4/8/2020:
I started working on a game jam game about taking over a ghost town by putting down plants. On this day specifically, I made a lil Doll's eye plant:
Something unique to this model is that all of it's textures were made procedurally, then baked.
To do this, I had to start out with something a little more like this:
2 materials: One for the stalk, which is just the factor of worldspace-mapped perlin noise going through a colorramp between a bright red and a dilluted greenish color. The other for the eye-fruit-whatever, with the mesh purposely kept at the center of the origin of the world to use a gradient sphere mapped from worldspace to create the "pupil."
Once I had all my UVs in order, I put a new image texture in each of the materials' shader graphs, set the render engine to Cycles, went down to the baking section of the rendering tab, and baked diffuse color to get the final texture map. Then I set that texture to the base color of a new material, and set the whole object to use the newest material instead of the two old ones.
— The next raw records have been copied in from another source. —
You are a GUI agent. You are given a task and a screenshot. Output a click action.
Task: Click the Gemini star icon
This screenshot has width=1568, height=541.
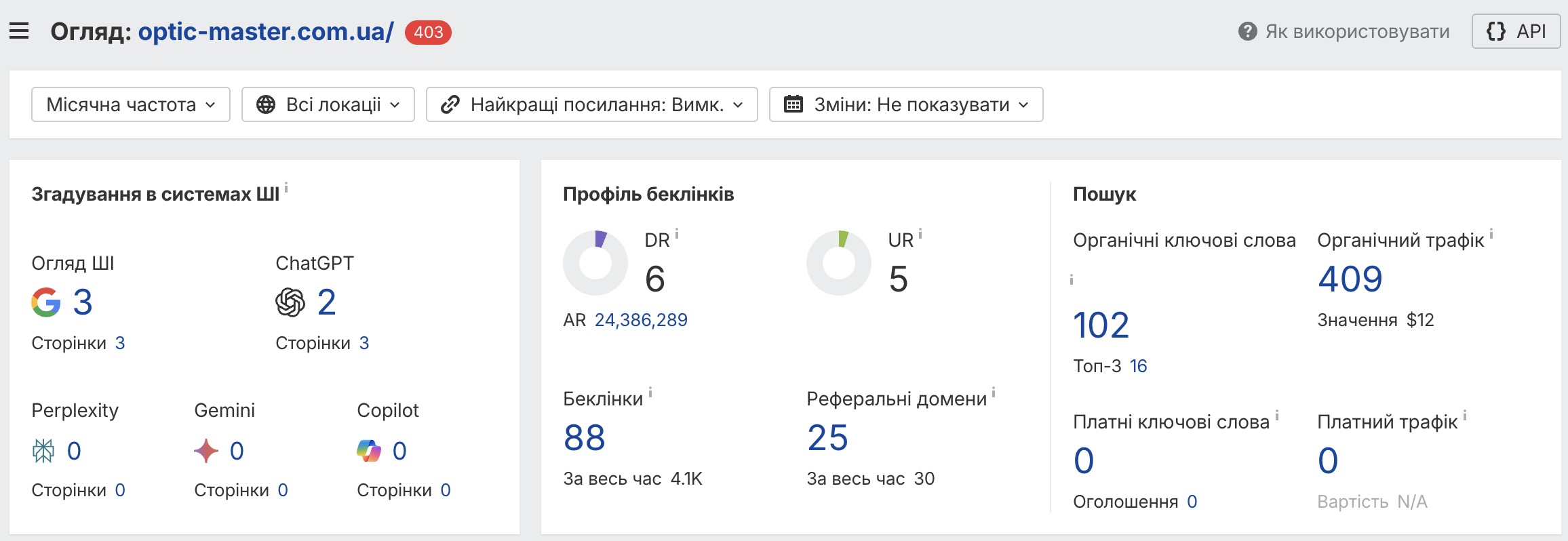(x=206, y=451)
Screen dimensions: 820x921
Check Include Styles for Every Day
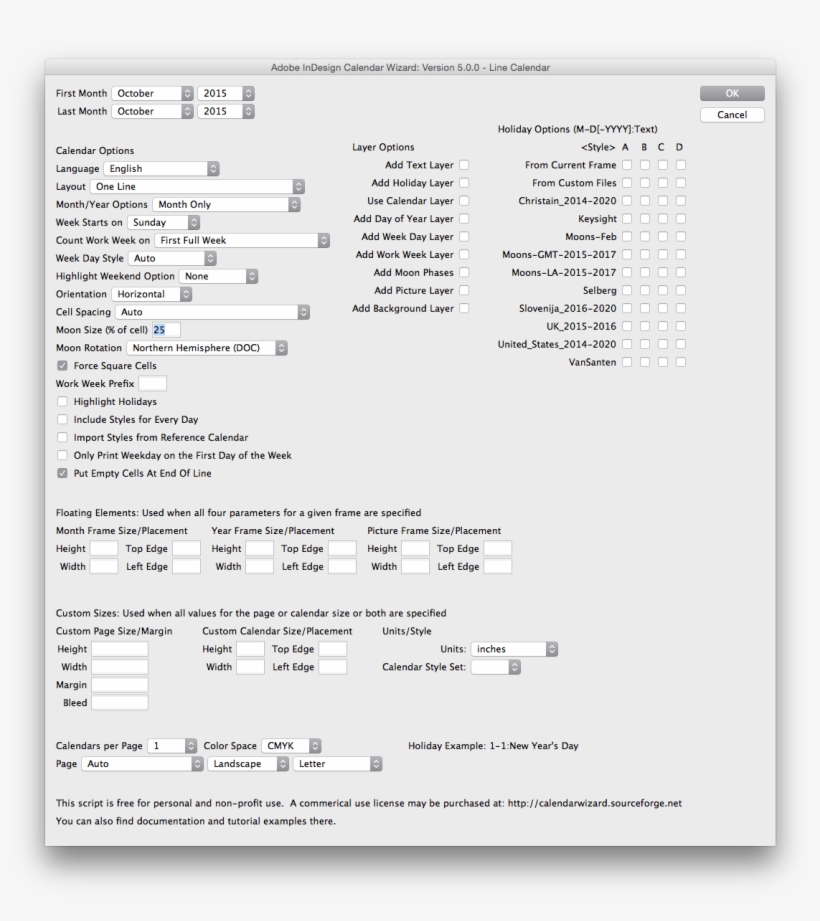tap(62, 419)
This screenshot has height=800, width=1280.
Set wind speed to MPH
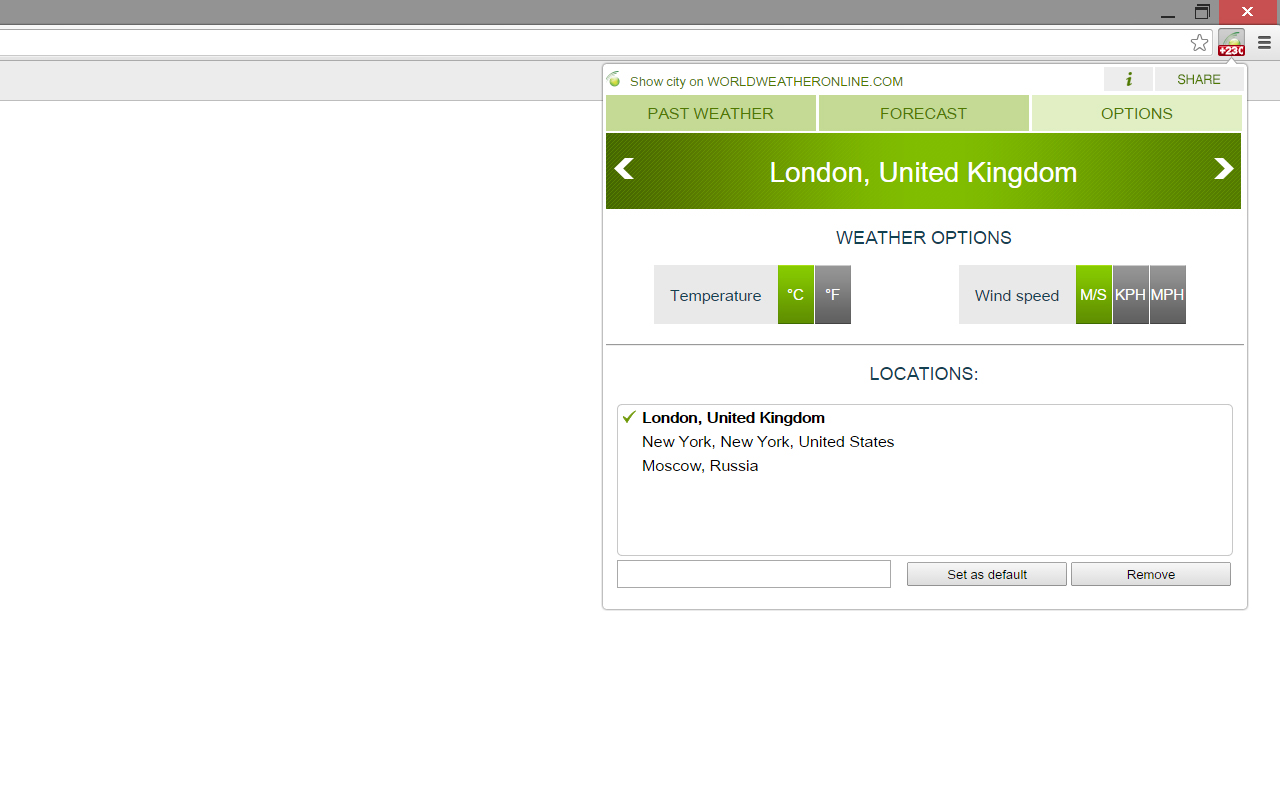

With that done, I moved the eye-fruit in it's place on the stem, then copy/pasted the stem and fruit several times around the central stalk, getting the final result that you see at the start. No pens were lifted in this process! Maybe there should've been.
4/10/2020
The them of this last week was really a lacking in self-discipline. Anyways, I made this much of a weird barnacle ladder plant thing, inspired by the ugly things in HL2. I didn't get to properly texturing it.
The process:
1: Make Cube
2: Subdivision surface modifier
3: Extrude a face, then scale down
4: Loop cut (Ctrl+L or 12th option down on the left 3D viewport menu), scroll up while using for more cuts
5: Select one loop in the series, can be edges or faces.
6: Turn Proportional editing on
7: move selection to your liking, scroll up to increase proportional editing size, scroll down to decrease.
8: Rinse and repeat for wiggly roots.